[Saved data entries]

<<<<

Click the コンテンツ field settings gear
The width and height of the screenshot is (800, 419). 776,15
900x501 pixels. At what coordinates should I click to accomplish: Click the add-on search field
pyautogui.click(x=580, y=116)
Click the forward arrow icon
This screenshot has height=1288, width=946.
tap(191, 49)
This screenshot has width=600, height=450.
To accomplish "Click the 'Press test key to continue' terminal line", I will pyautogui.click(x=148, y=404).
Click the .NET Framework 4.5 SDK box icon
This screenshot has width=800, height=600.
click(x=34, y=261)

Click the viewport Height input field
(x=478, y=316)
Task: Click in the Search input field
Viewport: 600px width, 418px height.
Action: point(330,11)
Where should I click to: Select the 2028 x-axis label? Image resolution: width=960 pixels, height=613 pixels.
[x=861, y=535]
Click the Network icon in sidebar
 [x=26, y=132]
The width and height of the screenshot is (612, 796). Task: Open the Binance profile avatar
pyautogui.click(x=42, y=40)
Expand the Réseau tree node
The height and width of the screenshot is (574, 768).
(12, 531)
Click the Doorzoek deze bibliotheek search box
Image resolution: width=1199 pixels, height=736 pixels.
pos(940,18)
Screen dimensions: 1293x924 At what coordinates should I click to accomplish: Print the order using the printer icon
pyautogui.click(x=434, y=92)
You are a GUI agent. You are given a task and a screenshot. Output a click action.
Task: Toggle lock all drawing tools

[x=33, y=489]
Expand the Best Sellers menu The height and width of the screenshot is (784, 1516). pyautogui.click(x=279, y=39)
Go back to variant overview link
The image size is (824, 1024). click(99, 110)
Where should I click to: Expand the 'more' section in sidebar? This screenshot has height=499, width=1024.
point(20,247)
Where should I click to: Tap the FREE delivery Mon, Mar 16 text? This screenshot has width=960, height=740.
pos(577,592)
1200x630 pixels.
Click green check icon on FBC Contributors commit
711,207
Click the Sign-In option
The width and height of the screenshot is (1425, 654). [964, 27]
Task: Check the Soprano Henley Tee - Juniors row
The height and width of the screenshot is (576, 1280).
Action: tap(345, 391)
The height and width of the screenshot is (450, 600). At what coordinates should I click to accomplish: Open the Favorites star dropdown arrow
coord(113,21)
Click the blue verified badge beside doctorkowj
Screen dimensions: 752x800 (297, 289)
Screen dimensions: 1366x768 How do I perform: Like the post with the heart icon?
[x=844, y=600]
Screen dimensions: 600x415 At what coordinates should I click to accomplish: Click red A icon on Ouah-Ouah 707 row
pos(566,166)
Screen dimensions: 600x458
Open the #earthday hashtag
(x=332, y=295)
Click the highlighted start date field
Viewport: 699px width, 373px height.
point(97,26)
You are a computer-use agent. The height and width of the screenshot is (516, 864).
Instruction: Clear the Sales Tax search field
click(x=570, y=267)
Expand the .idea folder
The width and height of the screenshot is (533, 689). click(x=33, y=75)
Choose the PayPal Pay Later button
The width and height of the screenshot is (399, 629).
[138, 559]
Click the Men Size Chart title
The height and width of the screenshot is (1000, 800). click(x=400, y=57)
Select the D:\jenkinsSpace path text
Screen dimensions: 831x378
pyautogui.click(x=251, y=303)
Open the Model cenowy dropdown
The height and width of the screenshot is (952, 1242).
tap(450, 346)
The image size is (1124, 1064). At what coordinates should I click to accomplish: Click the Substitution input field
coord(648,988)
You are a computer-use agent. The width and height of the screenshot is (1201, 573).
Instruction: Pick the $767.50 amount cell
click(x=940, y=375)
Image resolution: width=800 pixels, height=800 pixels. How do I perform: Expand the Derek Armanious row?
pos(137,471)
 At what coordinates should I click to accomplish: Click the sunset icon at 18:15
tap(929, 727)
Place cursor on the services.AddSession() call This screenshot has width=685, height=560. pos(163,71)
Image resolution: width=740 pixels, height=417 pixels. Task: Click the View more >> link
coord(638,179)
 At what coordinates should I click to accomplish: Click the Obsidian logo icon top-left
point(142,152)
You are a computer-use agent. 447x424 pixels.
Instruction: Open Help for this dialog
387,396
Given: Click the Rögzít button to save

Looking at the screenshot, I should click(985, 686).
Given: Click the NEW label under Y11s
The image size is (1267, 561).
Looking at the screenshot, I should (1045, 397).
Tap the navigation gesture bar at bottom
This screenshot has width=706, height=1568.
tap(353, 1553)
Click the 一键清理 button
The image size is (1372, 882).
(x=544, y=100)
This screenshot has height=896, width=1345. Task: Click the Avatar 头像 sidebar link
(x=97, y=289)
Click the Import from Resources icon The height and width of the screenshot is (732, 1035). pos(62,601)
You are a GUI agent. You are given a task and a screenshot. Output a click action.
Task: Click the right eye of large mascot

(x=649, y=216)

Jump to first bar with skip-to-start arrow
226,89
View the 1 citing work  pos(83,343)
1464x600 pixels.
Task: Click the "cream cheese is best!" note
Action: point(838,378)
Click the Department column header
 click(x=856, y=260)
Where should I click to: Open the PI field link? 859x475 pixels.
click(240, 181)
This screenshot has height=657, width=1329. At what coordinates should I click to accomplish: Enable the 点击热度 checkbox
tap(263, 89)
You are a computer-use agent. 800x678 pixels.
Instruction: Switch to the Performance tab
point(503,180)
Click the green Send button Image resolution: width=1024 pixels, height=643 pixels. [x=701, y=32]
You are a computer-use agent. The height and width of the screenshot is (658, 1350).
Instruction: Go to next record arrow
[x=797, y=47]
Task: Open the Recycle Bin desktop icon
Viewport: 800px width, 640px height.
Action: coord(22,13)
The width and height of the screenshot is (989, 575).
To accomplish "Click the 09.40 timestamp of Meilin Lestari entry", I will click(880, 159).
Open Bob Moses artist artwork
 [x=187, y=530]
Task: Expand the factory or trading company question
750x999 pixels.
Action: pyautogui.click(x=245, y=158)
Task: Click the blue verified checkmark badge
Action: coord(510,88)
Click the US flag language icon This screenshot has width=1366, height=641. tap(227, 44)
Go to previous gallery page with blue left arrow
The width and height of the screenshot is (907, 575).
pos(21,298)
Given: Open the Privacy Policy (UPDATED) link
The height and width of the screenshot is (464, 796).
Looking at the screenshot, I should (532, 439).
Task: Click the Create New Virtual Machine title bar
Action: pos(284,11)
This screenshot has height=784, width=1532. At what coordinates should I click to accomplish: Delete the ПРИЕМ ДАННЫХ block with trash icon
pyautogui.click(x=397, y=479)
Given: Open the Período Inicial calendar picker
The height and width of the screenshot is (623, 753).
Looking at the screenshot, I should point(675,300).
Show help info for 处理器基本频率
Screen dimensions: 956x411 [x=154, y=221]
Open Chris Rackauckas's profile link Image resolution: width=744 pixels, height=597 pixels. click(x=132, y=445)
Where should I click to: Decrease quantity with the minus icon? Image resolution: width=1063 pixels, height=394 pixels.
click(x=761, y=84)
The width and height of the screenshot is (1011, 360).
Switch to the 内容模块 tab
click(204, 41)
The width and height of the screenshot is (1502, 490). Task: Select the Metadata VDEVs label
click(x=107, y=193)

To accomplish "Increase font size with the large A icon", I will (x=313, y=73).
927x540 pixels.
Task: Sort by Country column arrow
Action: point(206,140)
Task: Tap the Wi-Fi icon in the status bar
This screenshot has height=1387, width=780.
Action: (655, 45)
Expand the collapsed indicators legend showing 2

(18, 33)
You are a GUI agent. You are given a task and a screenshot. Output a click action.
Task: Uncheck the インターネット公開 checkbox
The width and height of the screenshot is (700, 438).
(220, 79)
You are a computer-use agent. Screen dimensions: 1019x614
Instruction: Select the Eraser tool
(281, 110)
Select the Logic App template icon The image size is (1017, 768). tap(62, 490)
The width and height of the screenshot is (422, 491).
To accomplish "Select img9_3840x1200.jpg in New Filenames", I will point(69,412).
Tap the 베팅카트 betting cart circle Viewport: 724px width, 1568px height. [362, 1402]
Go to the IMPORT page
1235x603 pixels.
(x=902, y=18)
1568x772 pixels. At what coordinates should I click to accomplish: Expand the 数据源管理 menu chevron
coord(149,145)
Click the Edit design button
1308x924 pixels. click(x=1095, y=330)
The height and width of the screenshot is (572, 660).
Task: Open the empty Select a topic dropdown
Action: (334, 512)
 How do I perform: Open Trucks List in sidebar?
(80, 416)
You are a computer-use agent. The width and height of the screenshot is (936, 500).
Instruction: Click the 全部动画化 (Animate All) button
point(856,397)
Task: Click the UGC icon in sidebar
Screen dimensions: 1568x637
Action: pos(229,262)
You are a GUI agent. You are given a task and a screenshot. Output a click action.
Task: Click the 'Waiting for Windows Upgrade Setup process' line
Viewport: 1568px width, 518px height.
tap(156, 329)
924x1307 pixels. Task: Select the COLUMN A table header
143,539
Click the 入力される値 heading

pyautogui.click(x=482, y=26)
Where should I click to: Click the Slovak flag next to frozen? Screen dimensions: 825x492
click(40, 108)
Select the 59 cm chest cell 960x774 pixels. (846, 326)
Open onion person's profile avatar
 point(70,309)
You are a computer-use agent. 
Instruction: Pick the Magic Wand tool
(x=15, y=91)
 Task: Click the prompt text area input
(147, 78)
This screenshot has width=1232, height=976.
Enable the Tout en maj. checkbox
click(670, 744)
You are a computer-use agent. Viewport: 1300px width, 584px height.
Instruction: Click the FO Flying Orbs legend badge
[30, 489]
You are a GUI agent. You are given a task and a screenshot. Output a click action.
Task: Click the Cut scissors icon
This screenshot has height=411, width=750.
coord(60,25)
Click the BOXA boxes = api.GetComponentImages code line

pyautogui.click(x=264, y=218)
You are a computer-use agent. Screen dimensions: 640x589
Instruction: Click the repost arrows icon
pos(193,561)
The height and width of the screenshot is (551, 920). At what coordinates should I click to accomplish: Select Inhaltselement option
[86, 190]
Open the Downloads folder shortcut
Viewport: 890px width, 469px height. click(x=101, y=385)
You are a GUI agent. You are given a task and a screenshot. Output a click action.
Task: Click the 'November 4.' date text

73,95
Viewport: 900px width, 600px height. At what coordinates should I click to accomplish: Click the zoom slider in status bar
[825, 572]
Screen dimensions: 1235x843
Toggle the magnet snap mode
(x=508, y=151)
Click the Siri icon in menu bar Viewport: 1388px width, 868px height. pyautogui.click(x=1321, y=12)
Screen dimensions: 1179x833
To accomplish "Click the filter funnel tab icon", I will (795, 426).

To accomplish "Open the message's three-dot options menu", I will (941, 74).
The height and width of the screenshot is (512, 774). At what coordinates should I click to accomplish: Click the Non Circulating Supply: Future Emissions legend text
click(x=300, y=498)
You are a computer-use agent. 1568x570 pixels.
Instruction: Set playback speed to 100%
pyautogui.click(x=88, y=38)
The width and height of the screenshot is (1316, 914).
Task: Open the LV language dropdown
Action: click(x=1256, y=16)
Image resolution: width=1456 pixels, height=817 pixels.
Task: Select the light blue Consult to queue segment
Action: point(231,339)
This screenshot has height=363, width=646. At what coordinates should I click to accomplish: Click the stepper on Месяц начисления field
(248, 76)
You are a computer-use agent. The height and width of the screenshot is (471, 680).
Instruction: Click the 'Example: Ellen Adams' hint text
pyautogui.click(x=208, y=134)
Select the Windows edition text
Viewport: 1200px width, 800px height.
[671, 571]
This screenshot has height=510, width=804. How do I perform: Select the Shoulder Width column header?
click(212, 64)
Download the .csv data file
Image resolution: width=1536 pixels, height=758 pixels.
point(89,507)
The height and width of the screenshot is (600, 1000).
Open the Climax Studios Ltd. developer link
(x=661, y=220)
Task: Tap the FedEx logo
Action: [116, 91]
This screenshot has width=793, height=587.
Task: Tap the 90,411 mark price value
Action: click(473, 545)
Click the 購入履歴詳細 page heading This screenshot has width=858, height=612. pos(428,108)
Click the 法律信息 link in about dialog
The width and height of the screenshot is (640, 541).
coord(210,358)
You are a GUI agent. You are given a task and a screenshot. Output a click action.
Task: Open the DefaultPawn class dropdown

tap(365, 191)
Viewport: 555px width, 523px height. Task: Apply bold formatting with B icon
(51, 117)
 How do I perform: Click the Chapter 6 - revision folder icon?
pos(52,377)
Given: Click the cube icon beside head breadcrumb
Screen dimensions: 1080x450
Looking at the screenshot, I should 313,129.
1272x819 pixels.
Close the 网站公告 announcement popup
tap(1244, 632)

>>>>

• [Work item]:
Above are the records. Copy the lines beginning at the one that has "Click the 入力される値 heading" and ending with the one that has "This screenshot has width=1232, height=976.", unchanged.

• [Reply]:
Click the 入力される値 heading

pyautogui.click(x=482, y=26)
Where should I click to: Click the Slovak flag next to frozen? Screen dimensions: 825x492
click(40, 108)
Select the 59 cm chest cell 960x774 pixels. (846, 326)
Open onion person's profile avatar
 point(70,309)
You are a computer-use agent. 
Instruction: Pick the Magic Wand tool
(x=15, y=91)
 Task: Click the prompt text area input
(147, 78)
This screenshot has width=1232, height=976.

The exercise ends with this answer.